→ Requirement: Rescale the lines from the start of the material through the line holding "Image resolution: width=943", inclusive. Write them all out again with the requests unchanged, and multiply every number in the answers (coordinates and dimensions alike) by 1.85, rounding to whole numbers with halves rounded up.
** START Stored data **
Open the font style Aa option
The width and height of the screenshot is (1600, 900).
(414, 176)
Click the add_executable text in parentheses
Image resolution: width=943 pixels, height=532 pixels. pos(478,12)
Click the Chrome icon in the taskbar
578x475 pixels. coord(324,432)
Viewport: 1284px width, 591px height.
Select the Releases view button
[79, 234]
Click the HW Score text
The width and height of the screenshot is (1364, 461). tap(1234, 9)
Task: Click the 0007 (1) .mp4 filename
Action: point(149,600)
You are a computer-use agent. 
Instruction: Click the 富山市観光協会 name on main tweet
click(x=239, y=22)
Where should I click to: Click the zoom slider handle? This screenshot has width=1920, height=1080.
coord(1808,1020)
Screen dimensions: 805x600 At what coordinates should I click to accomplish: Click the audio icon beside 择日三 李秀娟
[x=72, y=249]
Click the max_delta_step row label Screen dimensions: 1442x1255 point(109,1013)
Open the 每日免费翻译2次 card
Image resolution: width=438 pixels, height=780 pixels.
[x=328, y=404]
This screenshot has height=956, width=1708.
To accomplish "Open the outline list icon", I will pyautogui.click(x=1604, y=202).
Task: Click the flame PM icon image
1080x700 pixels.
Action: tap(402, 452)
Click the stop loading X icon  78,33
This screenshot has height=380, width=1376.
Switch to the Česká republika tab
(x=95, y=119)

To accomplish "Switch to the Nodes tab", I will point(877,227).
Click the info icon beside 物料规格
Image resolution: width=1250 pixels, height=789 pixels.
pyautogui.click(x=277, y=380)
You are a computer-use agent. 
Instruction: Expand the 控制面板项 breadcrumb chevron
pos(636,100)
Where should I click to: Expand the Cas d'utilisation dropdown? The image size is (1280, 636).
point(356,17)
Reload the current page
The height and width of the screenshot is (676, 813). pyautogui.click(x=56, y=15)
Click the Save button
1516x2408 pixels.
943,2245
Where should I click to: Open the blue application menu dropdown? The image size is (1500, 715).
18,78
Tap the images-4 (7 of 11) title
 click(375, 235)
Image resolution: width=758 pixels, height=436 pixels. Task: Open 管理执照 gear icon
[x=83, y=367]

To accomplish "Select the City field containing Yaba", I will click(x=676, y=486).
** END Stored data **
→ Complete answer:
Open the font style Aa option
The width and height of the screenshot is (1600, 900).
(766, 326)
Click the add_executable text in parentheses
Image resolution: width=1745 pixels, height=984 pixels. pos(884,22)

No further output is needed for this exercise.